The last couple of months have been beyond hectic for me. I haven’t been in a single city for an entire week since early October. I live in a constant state of quasi-packed, which leaves my apartment in a state of disarray on a regular basis. It leaves my body in a constant state of hyper-sensitivity because it can’t get used to an environment. And it leaves my brain and soul thinking I might be a gypsy.
I left the office early this afternoon, with the plan of making a couple of work calls at the airport before my flight, only to find my flight had been cancelled when I got to the airport. After 30 minutes with my company’s travel vendor, and several conversations with Craig from US Air, I was basically told, there’s a slim chance I’m getting home tonight.
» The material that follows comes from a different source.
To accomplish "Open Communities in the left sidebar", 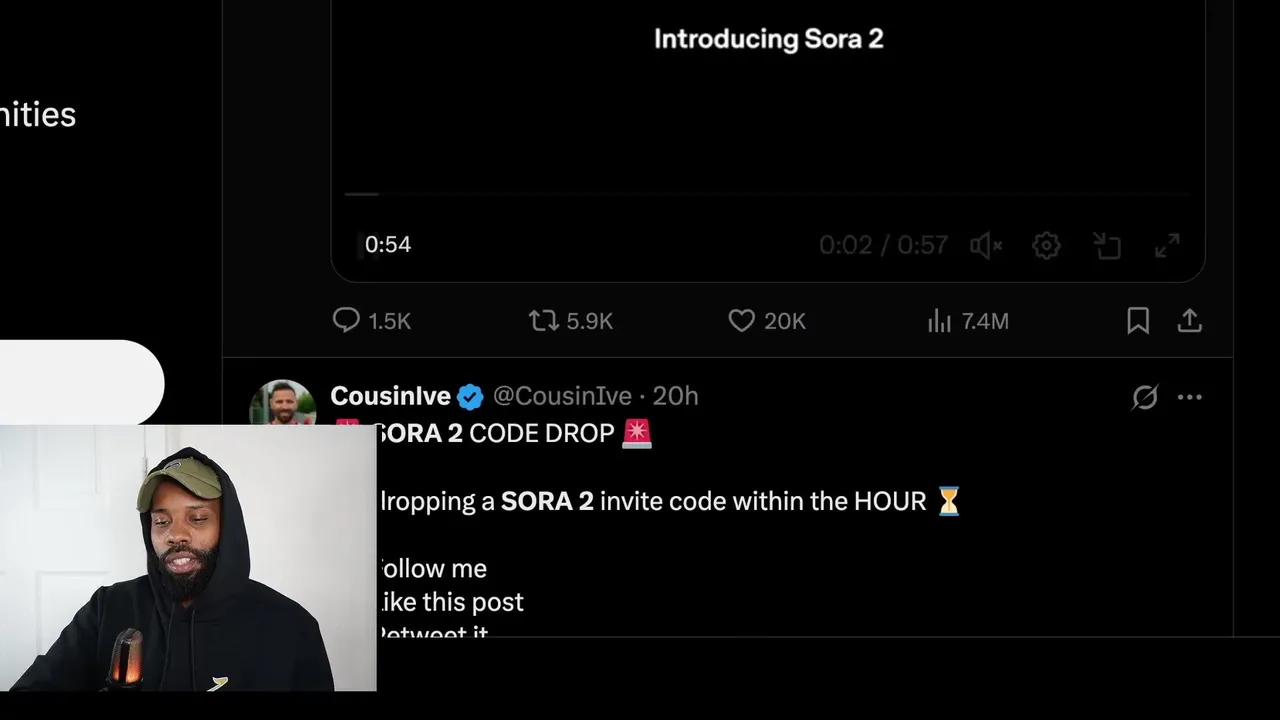I will 38,115.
There were no fewer than 35 different things that could have gone better in this situation (note: the last train that can get you from Hartford to Philly on a Friday leaves at 4:42. I learned this at 4:45).
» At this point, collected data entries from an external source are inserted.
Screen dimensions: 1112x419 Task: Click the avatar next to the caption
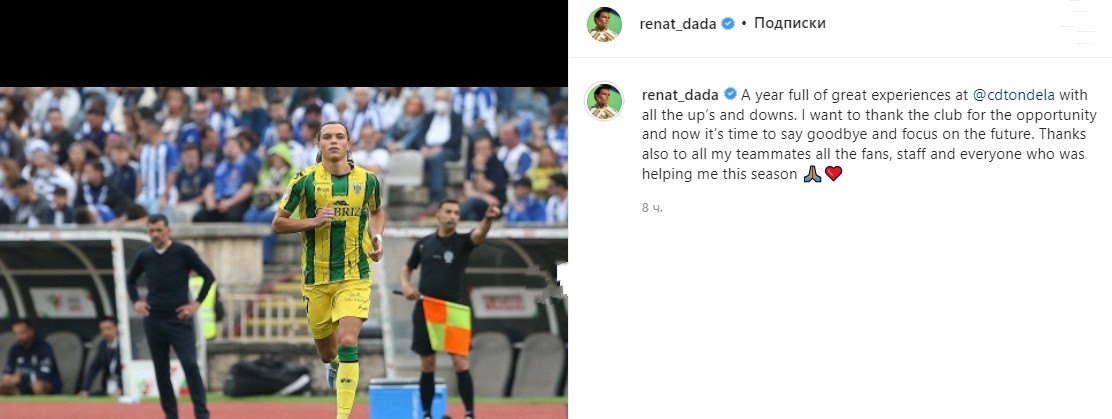tap(604, 101)
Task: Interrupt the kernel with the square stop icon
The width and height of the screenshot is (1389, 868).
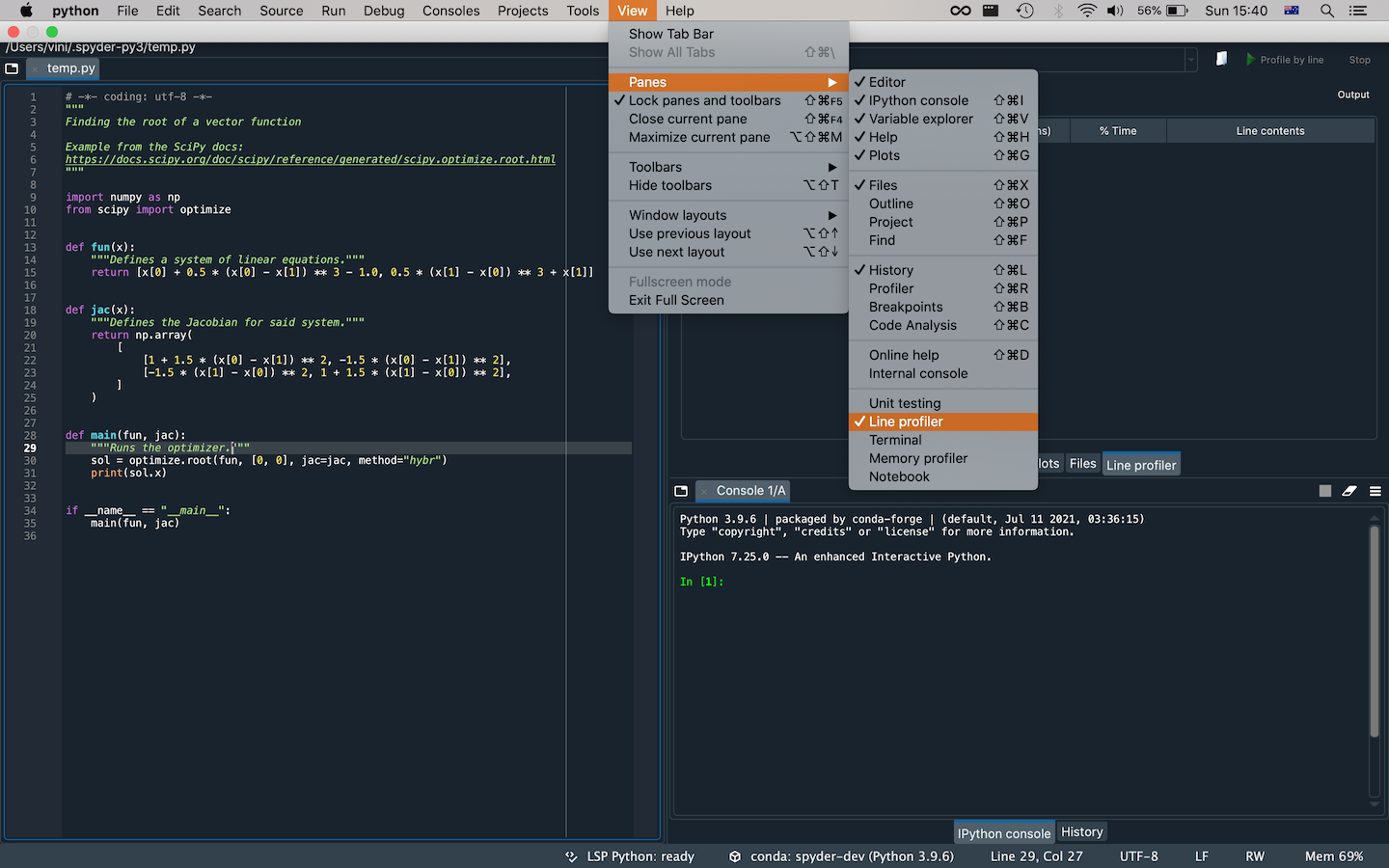Action: pyautogui.click(x=1325, y=491)
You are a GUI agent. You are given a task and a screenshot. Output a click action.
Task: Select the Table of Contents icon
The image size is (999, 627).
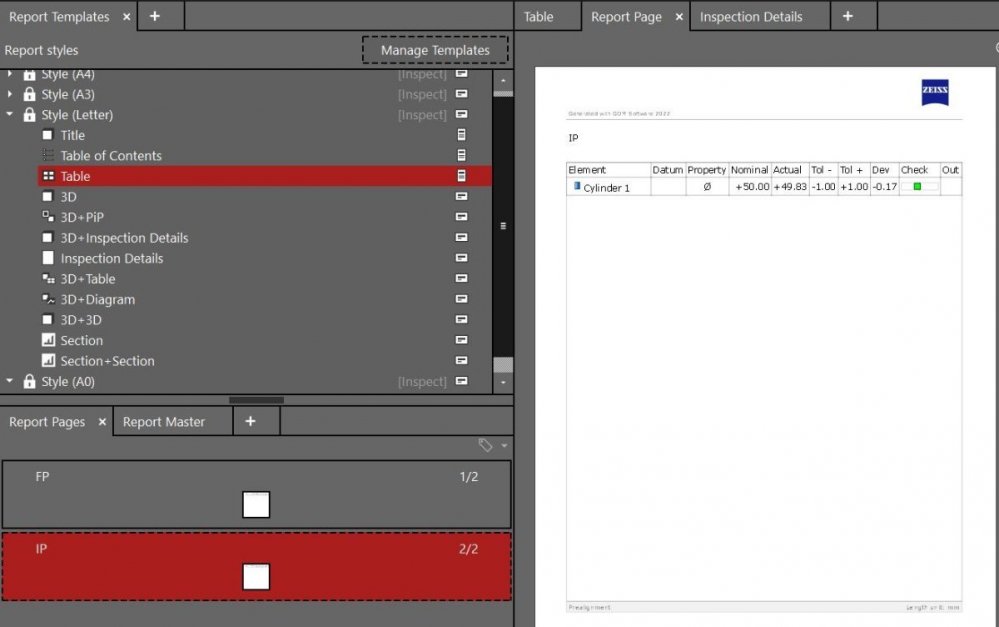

I was beyond annoyed. I’m supposed to run the Ugly Sweater 5k with friends, including Meredith from Scoot a Doot. There’s a good chance I’m not making it home for this. I’m bummed. I had an awesome ugly outfit. So awesome, I might just wear it for a random run if I don’t make the race.
The same goes for running, especially in the winter. Places around the country are dealing with abnormal weather this week. Races have been cancelled (Sorry, Dallas Marathon hopefuls), others could be cancelled tomorrow morning. You might be faced with unpleasant running conditions, especially if you don’t normally get winter weather. But the running goes on, or it doesn’t.
Staying flexible with your training, adjusting mileage, run vs rest days, or adding some new cross-training to your routine can keep you on track, sane, and happier through the winter. My friend Chris, the RunWestin Concierge, did a great post earlier this week about what to do during the”off season”. While I’m convinced he purposely left things out to start discussion, he makes a good point: Not running a ton, if you’re not running a winter race, is a great option that will have your body and mind fresh for spring race training.
I don’t suggest giving up a run to drink wine and eat hummus, but if you’re stuck in an airport on a Friday night, go for it.
Recent bad travel experience?
What’s your winter training plan?
Have you connected with Chris on social media? He’s pretty awesome.